··· Dataset content ···

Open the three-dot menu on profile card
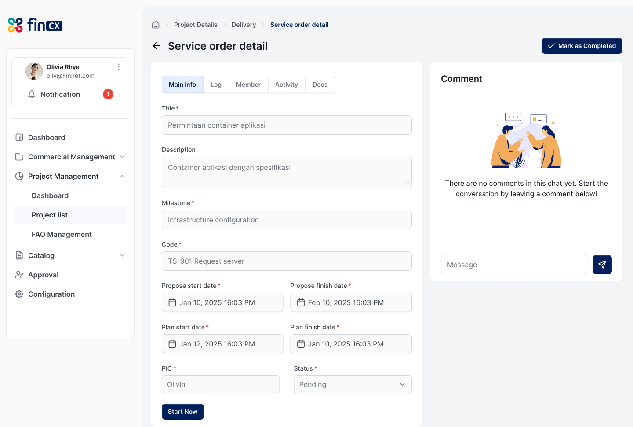point(119,67)
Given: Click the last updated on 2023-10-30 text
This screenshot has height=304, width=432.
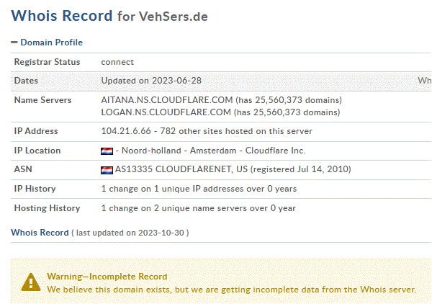Looking at the screenshot, I should click(x=130, y=233).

···

Exercise objective >>
Leave the pictures out, and retype exactly the lines from the one containing "Given: Click the" through the last line of the entries above, both included.

Solved exercise >>
Given: Click the last updated on 2023-10-30 text
This screenshot has height=304, width=432.
Looking at the screenshot, I should click(x=130, y=233).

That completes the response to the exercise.